Gently rolling hills . . . yes, there are some on the Outer Banks. Combined with shady multi-use paths and well-marked trails, it all comes together to make the Outer Banks a cyclist’s dream.
It is possible to ride from the Currituck Beach Lighthouse in Corolla to Bodie Island Light in Nags Head. This is a car distance of 36 miles. You’ll only be on the main road for about five or six miles, and there’s a wide shoulder along the highway.
There are more than 50 miles of interconnected bike paths in Dare County and they make for a great morning or afternoon excursion with family or friends. There are a few trails that leave the pavement for dirt roads and cycling trails, so I think it’s interesting to discuss these paths.

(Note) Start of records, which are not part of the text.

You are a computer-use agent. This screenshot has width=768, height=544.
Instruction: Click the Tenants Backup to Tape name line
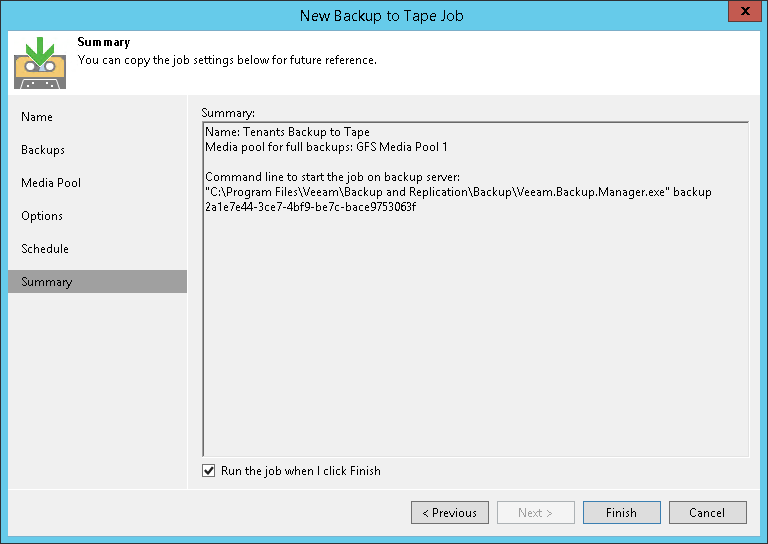pyautogui.click(x=287, y=132)
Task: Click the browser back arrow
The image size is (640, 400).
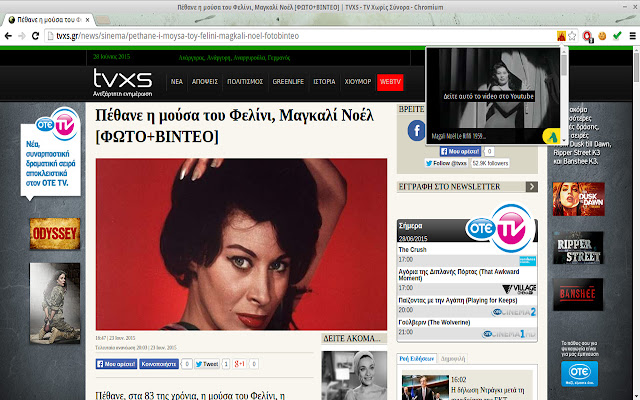Action: (x=8, y=36)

The Pine Island Audubon Trail
At one time, the journey to Corolla included a dirt road and beach driving. The road began at the Dare/Currituck County line and was marked by a guardhouse which marked the boundary of the land that was owned by the Pine Island Hunt Club, one of the oldest and most storied of the Cuttiuck clubs. The land was ceded to the Audubon Society a number of years ago, and what was the dirt road is now a wide, easily navigated path that parallels the sound.
There is a small parking lot on the north end of the Sanderling, which is at the south end of the trail. The trail ends at the Pine Island Racquet Club. Live oaks line the east side of the trail, the sound is ever present to the west, and there are two observation platforms that are worth a visit. The trail should be navigable by any fat tired bike, but I don’t recommend taking a skinny tired bike on it. Ride fast or apply insect repellant in the summer and early fall!
Kitty Hawk Woods
Kitty Hawk Woods is about 1900 acres of one of the most beautiful maritime forest imaginable. Although there is a paved multi-use path that runs through it, for a more challenging and unique ride, get off the pavement and onto the dirt trail.

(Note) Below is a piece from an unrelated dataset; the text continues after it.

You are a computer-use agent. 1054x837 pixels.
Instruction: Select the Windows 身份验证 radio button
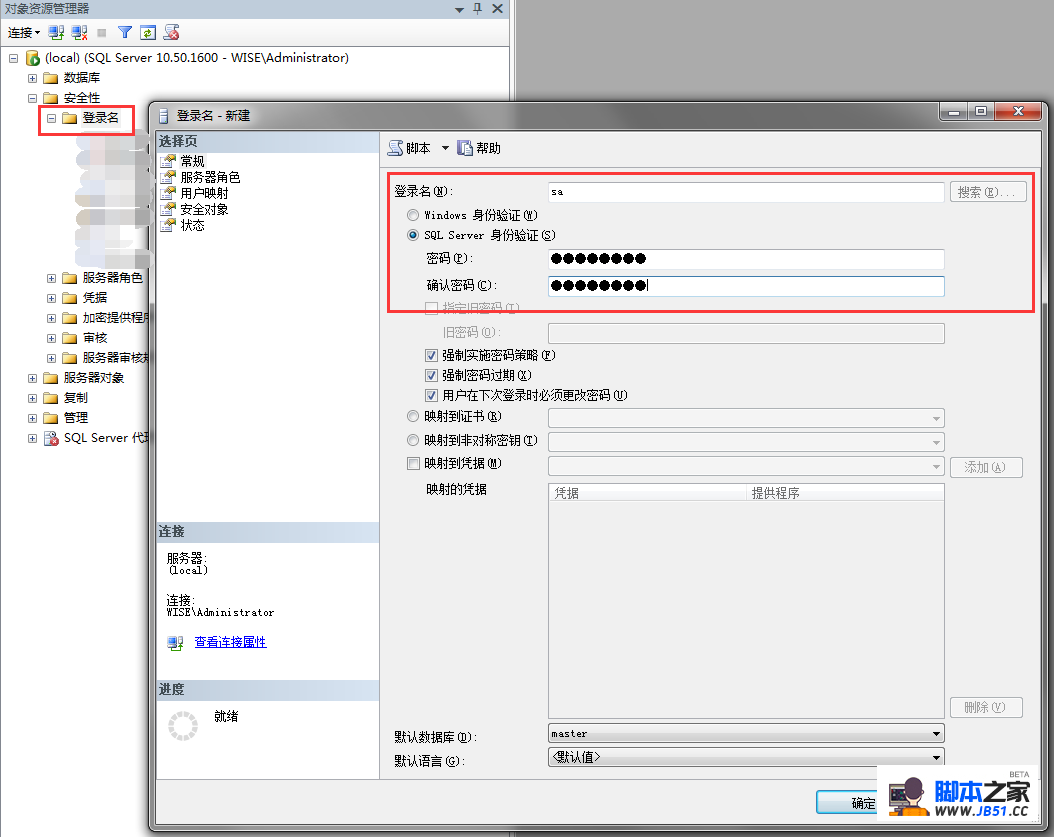coord(412,214)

The trailhead is at the end of Ridge Road in Kitty Hawk. A nice warm-up is to start at the intersection of the Woods Road and NC 158–the second light past the Wright Memorial Bridge. The multi-use path will come to a fork–bear to the right and go to Austin Cemetery, where the paved trail ends. Turn right and right again on to Ridge Road. At the end of Ridge Road, the trail is immediately in front of you. It’s really not as confusing as it sound.
The trails through Kitty Hawk Woods are absolutely beautiful at any time of the year. A bit challenging, fat tires and gears are a necessity. The trails traverse ridge lines and descend into swales, and you may get a bit muddy during the ride. Lots of tree roots too, so expect a few bumps along the way. There are a number of interconnecting paths through the Woods—so pay attention to where you are, or it can get a little confusing.
Nags Head Woods
There’s a great dirt road located in the heart of Nags Head Woods, that’s a great cycling adventure. Really beautiful, with a mountainous feel to it, the road leads to one of the most exquisite overlooks on the Outer Banks.

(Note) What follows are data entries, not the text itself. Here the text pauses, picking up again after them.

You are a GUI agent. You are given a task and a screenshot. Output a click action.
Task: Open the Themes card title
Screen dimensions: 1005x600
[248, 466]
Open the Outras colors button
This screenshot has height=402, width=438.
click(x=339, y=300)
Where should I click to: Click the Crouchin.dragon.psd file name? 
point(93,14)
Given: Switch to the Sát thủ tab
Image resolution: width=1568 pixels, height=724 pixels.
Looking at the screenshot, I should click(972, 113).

It is possible to access everything from the Nags Head Woods Visitor’s Center–which has a parking lot. Located on Ocean Acres Drive, turn west at the light at Pigman’s Barbecue, and follow the road until the pavement runs out, then look to the left. A second route is to take W. Martin Street until it becomes Old Nags Head Woods Road (the official name). This second route is a bit more difficult to navigate, although it gives the rider a chance to start at the beginning of the dirt.
Riding to the west, the road ends at an extraordinary overlook of Roanoke Sound framed by a massive live oak that is inevitably going to fall into the water. The ride is suitable for a strong rider on fat tires (think beach cruiser), but it is better with gears.
A quick note–there are miles of trails running through Nags Head Woods, but because of concerns about trail damage, bikes are not permitted on them.
Go out and have fun, and we’ll take a look at paved trails soon.